Problem description:
The lines to be extracted run from the start of the listing through the line containing "[Sakura] (115, 425)"; copy them exactly and nothing else.

Available data:
--------

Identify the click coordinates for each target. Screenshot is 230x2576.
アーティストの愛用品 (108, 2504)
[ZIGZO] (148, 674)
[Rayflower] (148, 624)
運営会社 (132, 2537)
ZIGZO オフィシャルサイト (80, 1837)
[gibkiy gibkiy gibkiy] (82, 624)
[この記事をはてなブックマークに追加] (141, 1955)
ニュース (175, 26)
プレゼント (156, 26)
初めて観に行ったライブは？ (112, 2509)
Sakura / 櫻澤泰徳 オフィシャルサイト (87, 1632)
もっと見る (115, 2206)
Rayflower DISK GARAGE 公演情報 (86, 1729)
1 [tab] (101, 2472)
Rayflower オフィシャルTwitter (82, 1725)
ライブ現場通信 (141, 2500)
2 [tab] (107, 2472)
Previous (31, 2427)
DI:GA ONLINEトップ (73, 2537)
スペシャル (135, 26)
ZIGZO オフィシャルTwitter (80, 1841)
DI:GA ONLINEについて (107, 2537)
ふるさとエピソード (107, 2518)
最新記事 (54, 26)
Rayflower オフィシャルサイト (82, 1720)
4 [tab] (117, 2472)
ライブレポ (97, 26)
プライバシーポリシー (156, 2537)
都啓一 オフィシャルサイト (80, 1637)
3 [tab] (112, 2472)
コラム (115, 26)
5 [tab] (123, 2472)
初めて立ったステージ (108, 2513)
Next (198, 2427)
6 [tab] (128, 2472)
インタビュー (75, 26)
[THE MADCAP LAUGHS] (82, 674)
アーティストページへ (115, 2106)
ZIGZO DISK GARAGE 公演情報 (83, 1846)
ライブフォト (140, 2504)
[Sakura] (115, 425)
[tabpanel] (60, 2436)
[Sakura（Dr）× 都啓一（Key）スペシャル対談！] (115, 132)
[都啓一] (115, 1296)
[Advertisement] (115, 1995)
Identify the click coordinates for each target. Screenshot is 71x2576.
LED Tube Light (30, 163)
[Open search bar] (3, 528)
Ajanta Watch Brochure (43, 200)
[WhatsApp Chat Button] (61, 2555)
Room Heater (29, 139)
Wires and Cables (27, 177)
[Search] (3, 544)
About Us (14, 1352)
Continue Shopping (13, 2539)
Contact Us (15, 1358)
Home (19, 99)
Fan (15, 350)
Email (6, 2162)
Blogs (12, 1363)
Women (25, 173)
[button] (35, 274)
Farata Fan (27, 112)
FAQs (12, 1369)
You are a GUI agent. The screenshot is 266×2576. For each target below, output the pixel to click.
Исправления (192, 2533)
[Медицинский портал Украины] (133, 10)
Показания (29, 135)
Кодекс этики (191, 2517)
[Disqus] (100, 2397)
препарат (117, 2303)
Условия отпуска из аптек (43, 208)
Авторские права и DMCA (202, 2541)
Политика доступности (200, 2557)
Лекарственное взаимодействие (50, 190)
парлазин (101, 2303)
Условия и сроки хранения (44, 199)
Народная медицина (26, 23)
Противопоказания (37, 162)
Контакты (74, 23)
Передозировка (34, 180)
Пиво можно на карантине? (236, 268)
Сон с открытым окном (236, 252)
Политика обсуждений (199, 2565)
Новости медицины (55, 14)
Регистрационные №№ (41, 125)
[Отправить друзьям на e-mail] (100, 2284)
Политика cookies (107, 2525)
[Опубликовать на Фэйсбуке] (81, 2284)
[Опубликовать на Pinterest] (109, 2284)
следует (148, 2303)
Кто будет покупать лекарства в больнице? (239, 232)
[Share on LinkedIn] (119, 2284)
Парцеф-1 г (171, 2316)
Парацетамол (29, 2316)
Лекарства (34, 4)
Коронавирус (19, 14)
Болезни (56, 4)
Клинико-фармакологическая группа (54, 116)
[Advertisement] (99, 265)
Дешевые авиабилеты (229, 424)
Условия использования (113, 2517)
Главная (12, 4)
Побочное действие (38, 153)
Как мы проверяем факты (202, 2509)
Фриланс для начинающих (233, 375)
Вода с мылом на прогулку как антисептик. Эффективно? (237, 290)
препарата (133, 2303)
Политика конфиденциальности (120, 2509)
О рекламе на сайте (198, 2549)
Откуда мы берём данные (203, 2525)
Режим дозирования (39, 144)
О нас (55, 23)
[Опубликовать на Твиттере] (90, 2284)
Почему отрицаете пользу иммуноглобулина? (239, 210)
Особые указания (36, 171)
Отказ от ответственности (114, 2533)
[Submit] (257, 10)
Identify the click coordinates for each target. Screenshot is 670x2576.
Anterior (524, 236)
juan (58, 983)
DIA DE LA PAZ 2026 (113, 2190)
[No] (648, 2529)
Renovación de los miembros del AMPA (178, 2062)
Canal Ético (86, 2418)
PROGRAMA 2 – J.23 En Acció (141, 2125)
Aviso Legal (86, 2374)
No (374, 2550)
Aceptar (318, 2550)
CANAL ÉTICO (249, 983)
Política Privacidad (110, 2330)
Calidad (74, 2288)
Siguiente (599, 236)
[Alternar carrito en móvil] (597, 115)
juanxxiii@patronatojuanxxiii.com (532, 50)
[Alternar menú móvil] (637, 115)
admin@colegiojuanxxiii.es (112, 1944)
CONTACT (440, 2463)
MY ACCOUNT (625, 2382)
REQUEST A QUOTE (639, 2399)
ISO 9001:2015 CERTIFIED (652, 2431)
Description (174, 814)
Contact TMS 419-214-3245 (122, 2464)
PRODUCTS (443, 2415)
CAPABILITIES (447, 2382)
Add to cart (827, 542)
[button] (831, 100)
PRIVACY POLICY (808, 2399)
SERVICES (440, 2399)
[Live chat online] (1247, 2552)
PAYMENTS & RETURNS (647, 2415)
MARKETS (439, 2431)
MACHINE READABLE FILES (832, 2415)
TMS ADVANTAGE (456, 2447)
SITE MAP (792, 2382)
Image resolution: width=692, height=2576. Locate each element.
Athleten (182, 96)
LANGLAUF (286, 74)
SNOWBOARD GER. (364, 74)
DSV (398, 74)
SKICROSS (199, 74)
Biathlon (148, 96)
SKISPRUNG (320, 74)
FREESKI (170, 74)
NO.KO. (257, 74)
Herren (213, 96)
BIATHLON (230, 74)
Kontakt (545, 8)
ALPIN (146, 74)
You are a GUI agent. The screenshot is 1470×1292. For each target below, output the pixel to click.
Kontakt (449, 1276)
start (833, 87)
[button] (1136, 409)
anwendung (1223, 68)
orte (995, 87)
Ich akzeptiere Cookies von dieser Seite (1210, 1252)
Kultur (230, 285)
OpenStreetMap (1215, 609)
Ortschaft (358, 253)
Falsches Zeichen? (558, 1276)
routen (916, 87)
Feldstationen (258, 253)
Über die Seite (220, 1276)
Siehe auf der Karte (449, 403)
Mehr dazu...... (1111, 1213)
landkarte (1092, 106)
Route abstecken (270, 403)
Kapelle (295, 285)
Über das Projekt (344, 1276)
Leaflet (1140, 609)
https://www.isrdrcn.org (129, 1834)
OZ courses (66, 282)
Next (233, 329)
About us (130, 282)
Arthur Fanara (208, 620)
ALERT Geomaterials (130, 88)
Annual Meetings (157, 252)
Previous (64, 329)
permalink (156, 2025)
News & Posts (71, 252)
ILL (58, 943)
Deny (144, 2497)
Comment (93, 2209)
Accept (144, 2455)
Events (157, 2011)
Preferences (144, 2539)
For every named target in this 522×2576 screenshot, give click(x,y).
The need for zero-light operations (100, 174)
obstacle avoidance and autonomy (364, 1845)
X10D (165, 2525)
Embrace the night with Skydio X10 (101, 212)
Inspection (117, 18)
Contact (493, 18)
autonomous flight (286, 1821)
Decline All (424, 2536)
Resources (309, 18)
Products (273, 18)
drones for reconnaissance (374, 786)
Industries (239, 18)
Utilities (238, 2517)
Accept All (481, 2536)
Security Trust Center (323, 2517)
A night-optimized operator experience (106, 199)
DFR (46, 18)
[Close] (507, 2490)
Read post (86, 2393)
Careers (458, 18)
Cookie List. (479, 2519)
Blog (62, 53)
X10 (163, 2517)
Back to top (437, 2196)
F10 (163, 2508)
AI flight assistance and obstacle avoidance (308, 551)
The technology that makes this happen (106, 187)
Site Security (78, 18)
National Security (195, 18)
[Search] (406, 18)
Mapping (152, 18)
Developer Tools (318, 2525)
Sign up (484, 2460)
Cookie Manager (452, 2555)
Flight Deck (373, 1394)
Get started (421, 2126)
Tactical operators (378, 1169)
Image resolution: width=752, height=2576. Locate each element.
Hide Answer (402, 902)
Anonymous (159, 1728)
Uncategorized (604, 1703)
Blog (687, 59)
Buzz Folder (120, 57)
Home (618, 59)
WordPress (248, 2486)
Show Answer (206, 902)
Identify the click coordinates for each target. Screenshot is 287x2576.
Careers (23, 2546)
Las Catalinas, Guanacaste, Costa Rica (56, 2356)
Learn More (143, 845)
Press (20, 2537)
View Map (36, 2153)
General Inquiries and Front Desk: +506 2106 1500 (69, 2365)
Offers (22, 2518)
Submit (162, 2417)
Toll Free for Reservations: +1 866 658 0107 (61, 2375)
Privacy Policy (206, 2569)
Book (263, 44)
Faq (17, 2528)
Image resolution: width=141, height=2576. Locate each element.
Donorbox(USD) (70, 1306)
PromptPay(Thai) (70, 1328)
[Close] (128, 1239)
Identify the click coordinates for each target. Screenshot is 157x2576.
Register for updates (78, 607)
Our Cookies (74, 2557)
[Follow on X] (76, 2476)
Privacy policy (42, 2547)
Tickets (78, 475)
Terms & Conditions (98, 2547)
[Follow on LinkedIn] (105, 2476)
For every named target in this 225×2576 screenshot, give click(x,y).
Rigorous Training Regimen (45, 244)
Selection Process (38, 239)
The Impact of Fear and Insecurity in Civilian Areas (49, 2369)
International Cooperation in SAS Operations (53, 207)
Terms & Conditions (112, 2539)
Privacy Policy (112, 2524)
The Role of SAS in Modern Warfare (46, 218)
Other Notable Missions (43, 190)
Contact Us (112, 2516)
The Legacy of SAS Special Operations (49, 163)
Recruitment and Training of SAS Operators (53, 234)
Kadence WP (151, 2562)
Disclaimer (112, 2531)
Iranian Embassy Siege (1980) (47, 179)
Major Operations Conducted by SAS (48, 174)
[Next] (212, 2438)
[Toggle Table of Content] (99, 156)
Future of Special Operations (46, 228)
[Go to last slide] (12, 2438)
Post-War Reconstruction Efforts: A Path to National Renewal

--------

Answer space:
Identify the click coordinates for each target. Screenshot is 230x2576.
アーティストの愛用品 (108, 2504)
[ZIGZO] (148, 674)
[Rayflower] (148, 624)
運営会社 (132, 2537)
ZIGZO オフィシャルサイト (80, 1837)
[gibkiy gibkiy gibkiy] (82, 624)
[この記事をはてなブックマークに追加] (141, 1955)
ニュース (175, 26)
プレゼント (156, 26)
初めて観に行ったライブは？ (112, 2509)
Sakura / 櫻澤泰徳 オフィシャルサイト (87, 1632)
もっと見る (115, 2206)
Rayflower DISK GARAGE 公演情報 (86, 1729)
1 [tab] (101, 2472)
Rayflower オフィシャルTwitter (82, 1725)
ライブ現場通信 (141, 2500)
2 [tab] (107, 2472)
Previous (31, 2427)
DI:GA ONLINEトップ (73, 2537)
スペシャル (135, 26)
ZIGZO オフィシャルTwitter (80, 1841)
DI:GA ONLINEについて (107, 2537)
ふるさとエピソード (107, 2518)
最新記事 (54, 26)
Rayflower オフィシャルサイト (82, 1720)
4 [tab] (117, 2472)
ライブレポ (97, 26)
プライバシーポリシー (156, 2537)
都啓一 オフィシャルサイト (80, 1637)
3 [tab] (112, 2472)
コラム (115, 26)
5 [tab] (123, 2472)
初めて立ったステージ (108, 2513)
Next (198, 2427)
6 [tab] (128, 2472)
インタビュー (75, 26)
[THE MADCAP LAUGHS] (82, 674)
アーティストページへ (115, 2106)
ZIGZO DISK GARAGE 公演情報 (83, 1846)
ライブフォト (140, 2504)
[Sakura] (115, 425)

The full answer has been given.